- _TO DO_
Return every line of the material below that contains the word "location".

- _RECORD EXTRACTS_
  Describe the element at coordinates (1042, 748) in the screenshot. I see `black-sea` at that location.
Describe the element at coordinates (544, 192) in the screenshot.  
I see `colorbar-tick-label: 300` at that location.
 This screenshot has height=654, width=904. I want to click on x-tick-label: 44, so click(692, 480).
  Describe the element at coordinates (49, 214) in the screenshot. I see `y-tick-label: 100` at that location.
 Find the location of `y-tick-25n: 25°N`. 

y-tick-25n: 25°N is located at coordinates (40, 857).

---

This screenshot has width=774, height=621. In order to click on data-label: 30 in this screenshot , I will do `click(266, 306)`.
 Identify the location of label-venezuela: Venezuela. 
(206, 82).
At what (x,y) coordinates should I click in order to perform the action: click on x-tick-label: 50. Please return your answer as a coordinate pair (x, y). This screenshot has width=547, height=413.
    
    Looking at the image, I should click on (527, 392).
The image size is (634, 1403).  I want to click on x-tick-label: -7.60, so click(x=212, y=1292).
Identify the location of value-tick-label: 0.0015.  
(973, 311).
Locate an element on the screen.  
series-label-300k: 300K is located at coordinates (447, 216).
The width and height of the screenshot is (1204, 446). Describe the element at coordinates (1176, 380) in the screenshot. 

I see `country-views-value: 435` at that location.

- _ANSWER SECTION_
  Describe the element at coordinates (1042, 748) in the screenshot. I see `black-sea` at that location.
I see `colorbar-tick-label: 300` at that location.
  Describe the element at coordinates (49, 214) in the screenshot. I see `y-tick-label: 100` at that location.
 Find the location of `y-tick-25n: 25°N`. 
 Identify the location of label-venezuela: Venezuela. 
Identify the location of value-tick-label: 0.0015.  
I see `country-views-value: 435` at that location.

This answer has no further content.